**DOKUMEN SUMBER:**
= = = =
Dalam lintasan sejarah hukum Islam, banyak ulama besar yang menaruh perhatian serius terhadap struktur dan otoritas teks syariat. Namun, Imam Abū Isḥāq al-Syāṭhibī tampil sebagai pengecualian yang mencolok. Ia tidak menolak teks, tapi juga tidak menjadikannya sebagai satu-satunya sumber mutlak. Justru, al-Syāṭhibī membuka jalan baru—jalan rasionalitas dan maksud syariat, yang belakangan dikenal sebagai maqāṣid al-sharī‘ah. Dengan itulah, ia mendobrak batas-batas tekstualisme dan menyuntikkan ruh akal ke dalam tubuh hukum Islam.
Imam al-Syāṭhibī menilai bahwa orientasi fikih yang semata-mata berpegang pada teks seringkali gagal menangkap hikmah di balik hukum. Dalam kitab al-Muwāfaqāt fi Ushul al-Syari'ah, ia menyatakan bahwa syariat diturunkan untuk menciptakan maslahat bagi manusia, bukan sekadar untuk ditaati secara harfiah (Khaliq & Pangestu, 2025). Dengan perspektif ini, ia menjungkirbalikkan cara pandang fikih klasik yang terlalu formal dan rigid.
Baginya, hukum Islam bukanlah koleksi pasal, tetapi panduan hidup yang berakar pada tujuan-tujuan luhur: menjaga agama, jiwa, akal, keturunan, dan harta (al-ḍarūriyyāt al-khams) (Azis et al., 2024). Tugas seorang mujtahid, menurutnya, bukan hanya mengutip dalil, tapi menelusuri makna dan maksud yang mendasari dalil tersebut. Itulah yang disebut maqṣad, dan di situlah peran akal menjadi sangat vital.
= = = =
**DATA MENTAH:**
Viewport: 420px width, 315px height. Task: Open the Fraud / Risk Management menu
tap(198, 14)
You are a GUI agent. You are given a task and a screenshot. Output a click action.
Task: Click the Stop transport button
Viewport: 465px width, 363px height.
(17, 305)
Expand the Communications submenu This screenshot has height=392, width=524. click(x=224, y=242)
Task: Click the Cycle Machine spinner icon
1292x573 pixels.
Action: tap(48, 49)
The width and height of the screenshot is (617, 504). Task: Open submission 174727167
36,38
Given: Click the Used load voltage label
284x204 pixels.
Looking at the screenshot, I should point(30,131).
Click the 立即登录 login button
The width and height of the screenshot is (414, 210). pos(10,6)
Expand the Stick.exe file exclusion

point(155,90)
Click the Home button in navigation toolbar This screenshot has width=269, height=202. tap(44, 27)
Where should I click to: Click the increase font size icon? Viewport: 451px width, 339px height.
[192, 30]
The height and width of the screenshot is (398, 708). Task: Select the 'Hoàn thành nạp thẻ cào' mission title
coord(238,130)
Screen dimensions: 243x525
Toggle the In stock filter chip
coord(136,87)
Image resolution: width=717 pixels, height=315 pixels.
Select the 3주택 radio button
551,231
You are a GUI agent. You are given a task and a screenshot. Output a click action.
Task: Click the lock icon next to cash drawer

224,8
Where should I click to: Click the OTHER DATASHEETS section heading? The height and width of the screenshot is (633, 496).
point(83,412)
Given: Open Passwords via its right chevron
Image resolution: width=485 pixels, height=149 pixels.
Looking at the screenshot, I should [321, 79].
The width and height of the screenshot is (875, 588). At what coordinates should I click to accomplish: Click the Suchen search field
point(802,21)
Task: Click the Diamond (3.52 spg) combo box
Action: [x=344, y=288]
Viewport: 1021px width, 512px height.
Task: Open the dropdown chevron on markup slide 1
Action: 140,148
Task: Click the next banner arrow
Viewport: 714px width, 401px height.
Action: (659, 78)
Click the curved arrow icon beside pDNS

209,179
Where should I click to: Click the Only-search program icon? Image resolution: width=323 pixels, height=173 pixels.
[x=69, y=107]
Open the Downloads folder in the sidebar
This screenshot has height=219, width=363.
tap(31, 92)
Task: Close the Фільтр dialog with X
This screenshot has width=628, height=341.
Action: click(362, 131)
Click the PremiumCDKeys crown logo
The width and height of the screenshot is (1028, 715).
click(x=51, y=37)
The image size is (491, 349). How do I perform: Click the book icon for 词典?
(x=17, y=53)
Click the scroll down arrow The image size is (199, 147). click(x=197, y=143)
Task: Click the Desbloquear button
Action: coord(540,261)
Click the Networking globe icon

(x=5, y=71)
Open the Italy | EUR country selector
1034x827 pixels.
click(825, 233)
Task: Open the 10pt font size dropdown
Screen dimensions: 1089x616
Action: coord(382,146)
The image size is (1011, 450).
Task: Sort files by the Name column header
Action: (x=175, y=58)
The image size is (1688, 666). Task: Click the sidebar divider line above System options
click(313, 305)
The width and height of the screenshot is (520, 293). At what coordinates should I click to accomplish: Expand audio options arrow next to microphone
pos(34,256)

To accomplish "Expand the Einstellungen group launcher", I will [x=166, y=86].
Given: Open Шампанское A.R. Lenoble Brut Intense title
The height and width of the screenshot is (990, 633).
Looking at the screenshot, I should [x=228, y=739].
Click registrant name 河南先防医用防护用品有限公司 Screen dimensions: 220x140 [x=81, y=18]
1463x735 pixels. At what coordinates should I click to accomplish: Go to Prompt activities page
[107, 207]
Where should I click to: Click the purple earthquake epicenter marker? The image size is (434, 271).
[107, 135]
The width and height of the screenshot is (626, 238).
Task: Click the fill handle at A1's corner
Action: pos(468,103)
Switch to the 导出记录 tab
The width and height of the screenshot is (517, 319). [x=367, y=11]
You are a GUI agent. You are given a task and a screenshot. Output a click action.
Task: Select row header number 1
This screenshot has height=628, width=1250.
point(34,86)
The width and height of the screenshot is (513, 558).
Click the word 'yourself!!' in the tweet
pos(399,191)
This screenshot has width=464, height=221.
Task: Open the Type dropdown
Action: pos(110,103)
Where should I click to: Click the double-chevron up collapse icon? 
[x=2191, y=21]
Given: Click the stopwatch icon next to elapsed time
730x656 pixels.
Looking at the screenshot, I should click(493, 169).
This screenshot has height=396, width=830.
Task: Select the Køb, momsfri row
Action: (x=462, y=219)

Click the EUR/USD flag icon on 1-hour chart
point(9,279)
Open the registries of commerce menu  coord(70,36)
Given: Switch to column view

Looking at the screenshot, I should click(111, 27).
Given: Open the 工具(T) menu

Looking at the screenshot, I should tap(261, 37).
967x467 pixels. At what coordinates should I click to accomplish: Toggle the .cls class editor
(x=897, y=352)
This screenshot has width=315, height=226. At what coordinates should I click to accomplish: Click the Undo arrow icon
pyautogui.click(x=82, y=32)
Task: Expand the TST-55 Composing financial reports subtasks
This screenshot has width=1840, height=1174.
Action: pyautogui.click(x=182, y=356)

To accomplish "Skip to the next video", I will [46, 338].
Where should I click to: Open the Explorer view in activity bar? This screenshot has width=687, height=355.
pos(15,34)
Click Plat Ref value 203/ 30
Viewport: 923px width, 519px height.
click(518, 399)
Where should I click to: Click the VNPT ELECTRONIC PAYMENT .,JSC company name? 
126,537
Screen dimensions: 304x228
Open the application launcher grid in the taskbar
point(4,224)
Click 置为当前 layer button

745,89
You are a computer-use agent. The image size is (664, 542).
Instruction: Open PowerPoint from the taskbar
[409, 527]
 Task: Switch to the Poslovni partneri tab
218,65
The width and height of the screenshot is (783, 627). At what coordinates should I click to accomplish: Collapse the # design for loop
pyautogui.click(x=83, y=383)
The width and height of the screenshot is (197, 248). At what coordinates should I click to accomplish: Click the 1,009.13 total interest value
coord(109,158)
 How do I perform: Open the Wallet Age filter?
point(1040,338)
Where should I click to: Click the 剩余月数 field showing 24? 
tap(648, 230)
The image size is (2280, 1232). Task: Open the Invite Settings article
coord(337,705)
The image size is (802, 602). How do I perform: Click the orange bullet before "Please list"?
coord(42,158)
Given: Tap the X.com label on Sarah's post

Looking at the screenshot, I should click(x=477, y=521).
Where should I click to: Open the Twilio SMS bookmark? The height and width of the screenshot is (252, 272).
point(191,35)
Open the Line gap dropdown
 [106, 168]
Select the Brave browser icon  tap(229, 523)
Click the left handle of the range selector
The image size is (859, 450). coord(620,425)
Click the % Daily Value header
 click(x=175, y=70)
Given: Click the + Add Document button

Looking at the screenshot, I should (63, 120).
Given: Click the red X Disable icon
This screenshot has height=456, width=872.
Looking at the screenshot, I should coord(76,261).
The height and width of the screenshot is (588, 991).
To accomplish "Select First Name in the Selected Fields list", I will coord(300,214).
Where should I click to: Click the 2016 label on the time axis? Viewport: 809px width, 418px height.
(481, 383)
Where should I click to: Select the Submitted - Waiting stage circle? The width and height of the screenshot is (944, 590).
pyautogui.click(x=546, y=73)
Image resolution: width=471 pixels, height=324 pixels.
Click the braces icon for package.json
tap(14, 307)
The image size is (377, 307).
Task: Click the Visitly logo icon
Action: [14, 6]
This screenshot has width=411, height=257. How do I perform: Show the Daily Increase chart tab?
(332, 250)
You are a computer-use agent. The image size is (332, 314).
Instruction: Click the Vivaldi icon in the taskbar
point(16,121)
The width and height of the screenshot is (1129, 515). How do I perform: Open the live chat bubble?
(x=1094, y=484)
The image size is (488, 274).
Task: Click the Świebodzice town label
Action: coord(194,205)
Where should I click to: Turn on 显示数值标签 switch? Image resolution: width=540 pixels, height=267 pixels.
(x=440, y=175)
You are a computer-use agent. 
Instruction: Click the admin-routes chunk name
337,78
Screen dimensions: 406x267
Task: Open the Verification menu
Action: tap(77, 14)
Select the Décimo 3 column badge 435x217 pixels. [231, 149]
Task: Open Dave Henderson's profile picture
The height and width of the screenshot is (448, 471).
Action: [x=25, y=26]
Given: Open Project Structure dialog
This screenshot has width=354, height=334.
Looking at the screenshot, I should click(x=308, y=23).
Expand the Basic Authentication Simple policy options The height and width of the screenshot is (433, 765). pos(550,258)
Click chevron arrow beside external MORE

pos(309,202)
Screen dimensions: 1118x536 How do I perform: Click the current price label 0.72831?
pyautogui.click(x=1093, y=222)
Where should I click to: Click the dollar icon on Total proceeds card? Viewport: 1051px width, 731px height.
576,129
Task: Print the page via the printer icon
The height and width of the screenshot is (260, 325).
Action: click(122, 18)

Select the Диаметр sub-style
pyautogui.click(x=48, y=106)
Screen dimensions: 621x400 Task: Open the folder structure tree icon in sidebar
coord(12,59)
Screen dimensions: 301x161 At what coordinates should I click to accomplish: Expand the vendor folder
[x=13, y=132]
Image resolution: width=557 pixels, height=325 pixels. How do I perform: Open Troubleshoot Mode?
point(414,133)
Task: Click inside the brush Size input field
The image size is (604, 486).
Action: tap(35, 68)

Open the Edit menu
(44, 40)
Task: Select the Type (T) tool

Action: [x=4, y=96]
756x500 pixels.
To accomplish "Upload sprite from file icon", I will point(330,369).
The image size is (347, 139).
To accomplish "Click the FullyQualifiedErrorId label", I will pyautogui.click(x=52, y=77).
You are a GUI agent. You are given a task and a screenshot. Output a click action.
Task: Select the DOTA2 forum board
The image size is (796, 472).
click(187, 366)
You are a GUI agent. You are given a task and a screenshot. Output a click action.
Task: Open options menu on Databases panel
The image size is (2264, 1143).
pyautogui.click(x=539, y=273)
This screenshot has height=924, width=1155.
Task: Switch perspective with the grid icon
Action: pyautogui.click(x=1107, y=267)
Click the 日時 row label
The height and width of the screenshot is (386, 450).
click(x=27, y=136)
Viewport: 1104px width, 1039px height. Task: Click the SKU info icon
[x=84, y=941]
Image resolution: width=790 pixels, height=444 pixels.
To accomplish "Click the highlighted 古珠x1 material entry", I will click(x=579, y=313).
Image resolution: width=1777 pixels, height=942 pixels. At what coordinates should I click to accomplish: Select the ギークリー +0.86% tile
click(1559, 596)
= = = =
**TUJUAN TUGAS 1:**
Ringkaslah paragraf dalam teks tentang al-Syāṭhibī yang diawali "Baginya, hukum Islam bukanlah koleksi pasal" menjadi daftar butir yang tetap memuat fakta-fakta utamanya.
**TUJUAN TUGAS 2:**
Ulangi tanpa perubahan bagian teks tentang al-Syāṭhibī yang dibuka dengan kata-kata "Baginya, hukum Islam" dan ditutup dengan "menjadi sangat vital.".
Entri-entri tersebut merupakan bahan tersendiri yang terpisah dari teks tentang al-Syāṭhibī.

**JAWABAN LATIHAN 1:**
- Bagi al-Syāṭhibī, hukum Islam bukan koleksi pasal, melainkan panduan hidup yang berakar pada tujuan-tujuan luhur.
- Tujuan itu ialah menjaga agama, jiwa, akal, keturunan, dan harta (al-ḍarūriyyāt al-khams).
- Menurutnya, tugas mujtahid bukan hanya mengutip dalil, tetapi juga menelusuri makna dan maksud yang mendasarinya, yang disebut maqṣad.
- Di situlah peran akal menjadi sangat vital.

**JAWABAN LATIHAN 2:**
Baginya, hukum Islam bukanlah koleksi pasal, tetapi panduan hidup yang berakar pada tujuan-tujuan luhur: menjaga agama, jiwa, akal, keturunan, dan harta (al-ḍarūriyyāt al-khams) (Azis et al., 2024). Tugas seorang mujtahid, menurutnya, bukan hanya mengutip dalil, tapi menelusuri makna dan maksud yang mendasari dalil tersebut. Itulah yang disebut maqṣad, dan di situlah peran akal menjadi sangat vital.